Render the lines below as a JSON list of strings, one string per line, omitting blank lines.

======== RECORDS SHOWN ========

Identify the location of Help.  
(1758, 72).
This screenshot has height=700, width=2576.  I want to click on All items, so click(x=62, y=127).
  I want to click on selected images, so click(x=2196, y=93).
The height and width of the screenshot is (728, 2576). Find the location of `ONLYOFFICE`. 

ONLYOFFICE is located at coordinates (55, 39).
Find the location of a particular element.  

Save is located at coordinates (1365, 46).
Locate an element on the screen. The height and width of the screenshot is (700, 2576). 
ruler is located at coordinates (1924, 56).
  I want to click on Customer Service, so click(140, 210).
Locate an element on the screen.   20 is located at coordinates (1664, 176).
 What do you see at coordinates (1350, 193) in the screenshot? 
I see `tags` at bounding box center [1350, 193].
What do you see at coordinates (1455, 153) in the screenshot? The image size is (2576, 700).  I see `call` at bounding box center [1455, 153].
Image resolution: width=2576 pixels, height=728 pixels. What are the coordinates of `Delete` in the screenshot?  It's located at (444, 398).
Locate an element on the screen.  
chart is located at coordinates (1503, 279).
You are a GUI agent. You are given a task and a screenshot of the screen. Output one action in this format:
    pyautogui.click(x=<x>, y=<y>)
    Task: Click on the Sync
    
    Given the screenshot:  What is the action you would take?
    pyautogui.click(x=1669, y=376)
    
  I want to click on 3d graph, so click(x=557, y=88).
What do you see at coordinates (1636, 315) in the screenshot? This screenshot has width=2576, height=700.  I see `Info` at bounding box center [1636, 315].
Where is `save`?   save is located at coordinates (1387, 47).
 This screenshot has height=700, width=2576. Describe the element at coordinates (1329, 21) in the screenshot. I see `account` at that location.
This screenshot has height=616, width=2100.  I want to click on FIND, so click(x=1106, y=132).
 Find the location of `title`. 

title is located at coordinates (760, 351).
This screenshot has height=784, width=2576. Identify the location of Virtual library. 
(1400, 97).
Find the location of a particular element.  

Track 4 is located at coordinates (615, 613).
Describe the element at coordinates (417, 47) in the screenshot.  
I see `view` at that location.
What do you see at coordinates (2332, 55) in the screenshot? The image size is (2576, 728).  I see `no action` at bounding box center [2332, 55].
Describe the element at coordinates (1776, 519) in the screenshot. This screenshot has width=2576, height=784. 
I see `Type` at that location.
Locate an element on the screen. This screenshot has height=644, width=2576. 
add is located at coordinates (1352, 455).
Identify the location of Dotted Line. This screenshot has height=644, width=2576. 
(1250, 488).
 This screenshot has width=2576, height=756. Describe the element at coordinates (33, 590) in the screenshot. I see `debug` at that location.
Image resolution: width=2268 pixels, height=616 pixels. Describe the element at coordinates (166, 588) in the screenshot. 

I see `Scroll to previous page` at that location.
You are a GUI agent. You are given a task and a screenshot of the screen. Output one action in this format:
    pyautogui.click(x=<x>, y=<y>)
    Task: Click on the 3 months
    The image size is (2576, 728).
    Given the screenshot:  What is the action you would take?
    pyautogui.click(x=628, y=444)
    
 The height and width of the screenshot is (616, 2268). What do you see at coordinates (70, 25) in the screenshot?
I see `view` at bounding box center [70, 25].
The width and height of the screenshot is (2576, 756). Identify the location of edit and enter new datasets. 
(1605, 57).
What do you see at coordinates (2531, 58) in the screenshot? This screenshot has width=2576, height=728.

========

:: REPLY ::
[
  "Identify the location of Help.  ",
  "(1758, 72).",
  "This screenshot has height=700, width=2576.  I want to click on All items, so click(x=62, y=127).",
  "  I want to click on selected images, so click(x=2196, y=93).",
  "The height and width of the screenshot is (728, 2576). Find the location of `ONLYOFFICE`. ",
  "ONLYOFFICE is located at coordinates (55, 39).",
  "Find the location of a particular element.  ",
  "Save is located at coordinates (1365, 46).",
  "Locate an element on the screen. The height and width of the screenshot is (700, 2576). ",
  "ruler is located at coordinates (1924, 56).",
  "  I want to click on Customer Service, so click(140, 210).",
  "Locate an element on the screen.   20 is located at coordinates (1664, 176).",
  " What do you see at coordinates (1350, 193) in the screenshot? ",
  "I see `tags` at bounding box center [1350, 193].",
  "What do you see at coordinates (1455, 153) in the screenshot? The image size is (2576, 700).  I see `call` at bounding box center [1455, 153].",
  "Image resolution: width=2576 pixels, height=728 pixels. What are the coordinates of `Delete` in the screenshot?  It's located at (444, 398).",
  "Locate an element on the screen.  ",
  "chart is located at coordinates (1503, 279).",
  "You are a GUI agent. You are given a task and a screenshot of the screen. Output one action in this format:",
  "    pyautogui.click(x=<x>, y=<y>)",
  "    Task: Click on the Sync",
  "    Given the screenshot:  What is the action you would take?",
  "    pyautogui.click(x=1669, y=376)",
  "  I want to click on 3d graph, so click(x=557, y=88).",
  "What do you see at coordinates (1636, 315) in the screenshot? This screenshot has width=2576, height=700.  I see `Info` at bounding box center [1636, 315].",
  "Where is `save`?   save is located at coordinates (1387, 47).",
  " This screenshot has height=700, width=2576. Describe the element at coordinates (1329, 21) in the screenshot. I see `account` at that location.",
  "This screenshot has height=616, width=2100.  I want to click on FIND, so click(x=1106, y=132).",
  " Find the location of `title`. ",
  "title is located at coordinates (760, 351).",
  "This screenshot has height=784, width=2576. Identify the location of Virtual library. ",
  "(1400, 97).",
  "Find the location of a particular element.  ",
  "Track 4 is located at coordinates (615, 613).",
  "Describe the element at coordinates (417, 47) in the screenshot.  ",
  "I see `view` at that location.",
  "What do you see at coordinates (2332, 55) in the screenshot? The image size is (2576, 728).  I see `no action` at bounding box center [2332, 55].",
  "Describe the element at coordinates (1776, 519) in the screenshot. This screenshot has width=2576, height=784. ",
  "I see `Type` at that location.",
  "Locate an element on the screen. This screenshot has height=644, width=2576. ",
  "add is located at coordinates (1352, 455).",
  "Identify the location of Dotted Line. This screenshot has height=644, width=2576. ",
  "(1250, 488).",
  " This screenshot has width=2576, height=756. Describe the element at coordinates (33, 590) in the screenshot. I see `debug` at that location.",
  "Image resolution: width=2268 pixels, height=616 pixels. Describe the element at coordinates (166, 588) in the screenshot. ",
  "I see `Scroll to previous page` at that location.",
  "You are a GUI agent. You are given a task and a screenshot of the screen. Output one action in this format:",
  "    pyautogui.click(x=<x>, y=<y>)",
  "    Task: Click on the 3 months",
  "    The image size is (2576, 728).",
  "    Given the screenshot:  What is the action you would take?",
  "    pyautogui.click(x=628, y=444)",
  " The height and width of the screenshot is (616, 2268). What do you see at coordinates (70, 25) in the screenshot?",
  "I see `view` at bounding box center [70, 25].",
  "The width and height of the screenshot is (2576, 756). Identify the location of edit and enter new datasets. ",
  "(1605, 57).",
  "What do you see at coordinates (2531, 58) in the screenshot? This screenshot has width=2576, height=728."
]